### RECORDED DATA
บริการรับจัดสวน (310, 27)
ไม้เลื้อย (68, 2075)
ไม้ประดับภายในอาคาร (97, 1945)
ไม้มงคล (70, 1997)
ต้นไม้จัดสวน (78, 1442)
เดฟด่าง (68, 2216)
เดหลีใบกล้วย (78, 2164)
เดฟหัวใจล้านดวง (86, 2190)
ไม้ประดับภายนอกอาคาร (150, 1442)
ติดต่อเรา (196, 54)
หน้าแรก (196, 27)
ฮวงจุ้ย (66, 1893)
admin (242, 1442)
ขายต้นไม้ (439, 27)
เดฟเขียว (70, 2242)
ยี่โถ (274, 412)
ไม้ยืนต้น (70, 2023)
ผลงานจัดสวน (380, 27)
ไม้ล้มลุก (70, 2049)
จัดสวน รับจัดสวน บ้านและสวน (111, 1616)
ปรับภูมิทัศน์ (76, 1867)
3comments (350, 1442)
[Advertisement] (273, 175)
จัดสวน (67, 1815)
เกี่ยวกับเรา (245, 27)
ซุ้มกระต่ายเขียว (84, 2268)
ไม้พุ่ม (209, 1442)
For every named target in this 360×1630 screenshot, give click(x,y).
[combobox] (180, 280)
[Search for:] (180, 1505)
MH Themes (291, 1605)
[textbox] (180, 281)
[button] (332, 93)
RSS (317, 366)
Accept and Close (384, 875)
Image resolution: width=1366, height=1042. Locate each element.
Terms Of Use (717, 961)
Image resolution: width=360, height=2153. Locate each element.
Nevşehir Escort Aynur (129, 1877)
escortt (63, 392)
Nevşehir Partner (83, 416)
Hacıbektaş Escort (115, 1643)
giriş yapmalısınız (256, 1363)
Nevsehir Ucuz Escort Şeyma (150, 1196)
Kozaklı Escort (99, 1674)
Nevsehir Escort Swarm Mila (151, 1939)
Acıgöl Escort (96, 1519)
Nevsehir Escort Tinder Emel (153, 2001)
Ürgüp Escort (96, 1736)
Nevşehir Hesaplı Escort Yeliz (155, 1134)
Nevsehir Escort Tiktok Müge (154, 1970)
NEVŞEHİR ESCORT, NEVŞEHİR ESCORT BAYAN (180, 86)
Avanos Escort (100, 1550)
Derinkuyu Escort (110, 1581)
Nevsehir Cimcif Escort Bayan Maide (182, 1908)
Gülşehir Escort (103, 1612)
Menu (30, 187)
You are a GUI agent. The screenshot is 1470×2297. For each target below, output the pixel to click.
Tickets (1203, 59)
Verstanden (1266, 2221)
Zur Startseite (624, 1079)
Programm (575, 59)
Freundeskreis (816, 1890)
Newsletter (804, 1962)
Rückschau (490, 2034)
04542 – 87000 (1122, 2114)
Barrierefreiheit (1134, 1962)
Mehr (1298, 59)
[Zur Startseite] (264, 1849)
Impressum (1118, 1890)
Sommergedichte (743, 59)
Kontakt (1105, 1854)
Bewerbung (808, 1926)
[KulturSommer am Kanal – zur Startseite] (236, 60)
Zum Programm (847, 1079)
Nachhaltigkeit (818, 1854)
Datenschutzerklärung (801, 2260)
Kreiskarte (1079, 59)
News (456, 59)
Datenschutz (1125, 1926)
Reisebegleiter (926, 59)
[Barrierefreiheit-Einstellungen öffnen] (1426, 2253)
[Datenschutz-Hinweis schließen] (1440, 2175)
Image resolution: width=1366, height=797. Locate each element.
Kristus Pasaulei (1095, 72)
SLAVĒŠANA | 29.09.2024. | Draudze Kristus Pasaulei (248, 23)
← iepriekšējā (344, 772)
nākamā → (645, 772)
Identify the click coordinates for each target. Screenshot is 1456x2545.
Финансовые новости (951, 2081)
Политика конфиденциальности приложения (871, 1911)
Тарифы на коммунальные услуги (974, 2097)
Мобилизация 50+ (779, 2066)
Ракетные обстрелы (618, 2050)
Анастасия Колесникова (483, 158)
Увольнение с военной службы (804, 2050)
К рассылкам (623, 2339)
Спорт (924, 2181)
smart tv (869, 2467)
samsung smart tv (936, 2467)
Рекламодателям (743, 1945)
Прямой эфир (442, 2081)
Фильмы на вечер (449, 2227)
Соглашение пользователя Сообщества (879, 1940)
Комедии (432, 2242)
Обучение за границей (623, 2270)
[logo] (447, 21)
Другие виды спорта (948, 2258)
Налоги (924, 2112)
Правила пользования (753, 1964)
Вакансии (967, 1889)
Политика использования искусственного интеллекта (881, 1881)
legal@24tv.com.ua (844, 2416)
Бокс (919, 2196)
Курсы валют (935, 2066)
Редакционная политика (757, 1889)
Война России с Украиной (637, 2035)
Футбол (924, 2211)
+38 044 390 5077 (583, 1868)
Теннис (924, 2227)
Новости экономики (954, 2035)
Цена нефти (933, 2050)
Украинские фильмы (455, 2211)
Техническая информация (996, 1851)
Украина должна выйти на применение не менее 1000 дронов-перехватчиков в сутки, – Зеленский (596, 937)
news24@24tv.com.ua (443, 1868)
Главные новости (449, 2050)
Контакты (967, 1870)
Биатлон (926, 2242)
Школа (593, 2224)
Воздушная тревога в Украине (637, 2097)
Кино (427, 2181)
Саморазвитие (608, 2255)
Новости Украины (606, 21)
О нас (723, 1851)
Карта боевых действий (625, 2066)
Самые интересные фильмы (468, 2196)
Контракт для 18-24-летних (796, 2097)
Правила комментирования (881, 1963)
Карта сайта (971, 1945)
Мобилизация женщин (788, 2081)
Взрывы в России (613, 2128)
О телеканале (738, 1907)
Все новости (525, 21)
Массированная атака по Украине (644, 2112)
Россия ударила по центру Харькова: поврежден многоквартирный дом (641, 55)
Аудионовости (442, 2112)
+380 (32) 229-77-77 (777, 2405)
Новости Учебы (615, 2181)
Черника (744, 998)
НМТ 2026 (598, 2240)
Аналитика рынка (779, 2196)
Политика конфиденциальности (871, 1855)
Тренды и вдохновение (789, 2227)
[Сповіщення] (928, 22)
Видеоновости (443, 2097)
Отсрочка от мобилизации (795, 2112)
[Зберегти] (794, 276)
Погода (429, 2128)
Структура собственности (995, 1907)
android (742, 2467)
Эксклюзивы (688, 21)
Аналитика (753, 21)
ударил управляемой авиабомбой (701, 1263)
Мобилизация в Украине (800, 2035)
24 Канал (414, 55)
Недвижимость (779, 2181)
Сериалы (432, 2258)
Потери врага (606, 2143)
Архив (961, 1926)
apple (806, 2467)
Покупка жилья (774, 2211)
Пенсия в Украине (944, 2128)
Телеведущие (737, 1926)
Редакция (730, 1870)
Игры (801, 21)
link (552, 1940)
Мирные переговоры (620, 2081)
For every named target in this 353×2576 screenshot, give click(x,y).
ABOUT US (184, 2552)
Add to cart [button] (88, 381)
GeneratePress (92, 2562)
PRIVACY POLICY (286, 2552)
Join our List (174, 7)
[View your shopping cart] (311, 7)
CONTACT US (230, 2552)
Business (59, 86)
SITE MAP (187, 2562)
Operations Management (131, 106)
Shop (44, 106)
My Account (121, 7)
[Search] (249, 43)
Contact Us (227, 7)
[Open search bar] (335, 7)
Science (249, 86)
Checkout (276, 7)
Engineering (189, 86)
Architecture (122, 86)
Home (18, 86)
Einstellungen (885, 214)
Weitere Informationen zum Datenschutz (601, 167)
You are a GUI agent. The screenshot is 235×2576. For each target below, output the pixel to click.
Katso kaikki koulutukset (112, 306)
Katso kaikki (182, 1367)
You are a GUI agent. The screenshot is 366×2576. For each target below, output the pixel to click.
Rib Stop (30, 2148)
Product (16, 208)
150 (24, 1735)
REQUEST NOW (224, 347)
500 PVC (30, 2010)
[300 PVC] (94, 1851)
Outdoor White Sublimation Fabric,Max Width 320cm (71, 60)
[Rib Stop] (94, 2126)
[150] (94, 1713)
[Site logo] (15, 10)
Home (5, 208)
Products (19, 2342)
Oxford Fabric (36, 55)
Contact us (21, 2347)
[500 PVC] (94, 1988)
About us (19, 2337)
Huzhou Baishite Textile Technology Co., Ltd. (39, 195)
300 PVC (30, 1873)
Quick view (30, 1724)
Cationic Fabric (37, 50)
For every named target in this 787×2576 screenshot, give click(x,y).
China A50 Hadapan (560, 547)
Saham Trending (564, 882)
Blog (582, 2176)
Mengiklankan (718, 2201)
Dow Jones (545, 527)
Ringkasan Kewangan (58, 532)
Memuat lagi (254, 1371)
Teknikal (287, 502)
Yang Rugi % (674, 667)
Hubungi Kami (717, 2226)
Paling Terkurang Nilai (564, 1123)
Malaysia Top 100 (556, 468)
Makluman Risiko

### EXERCISE
Where a line of the data contains "every", copy that line.

### SOLUTION FOR THIS TASK
For every named target in this 360×1630 screenshot, give click(x,y).
For every named target in this 353×2576 screenshot, give click(x,y).
For every named target in this 787×2576 screenshot, give click(x,y).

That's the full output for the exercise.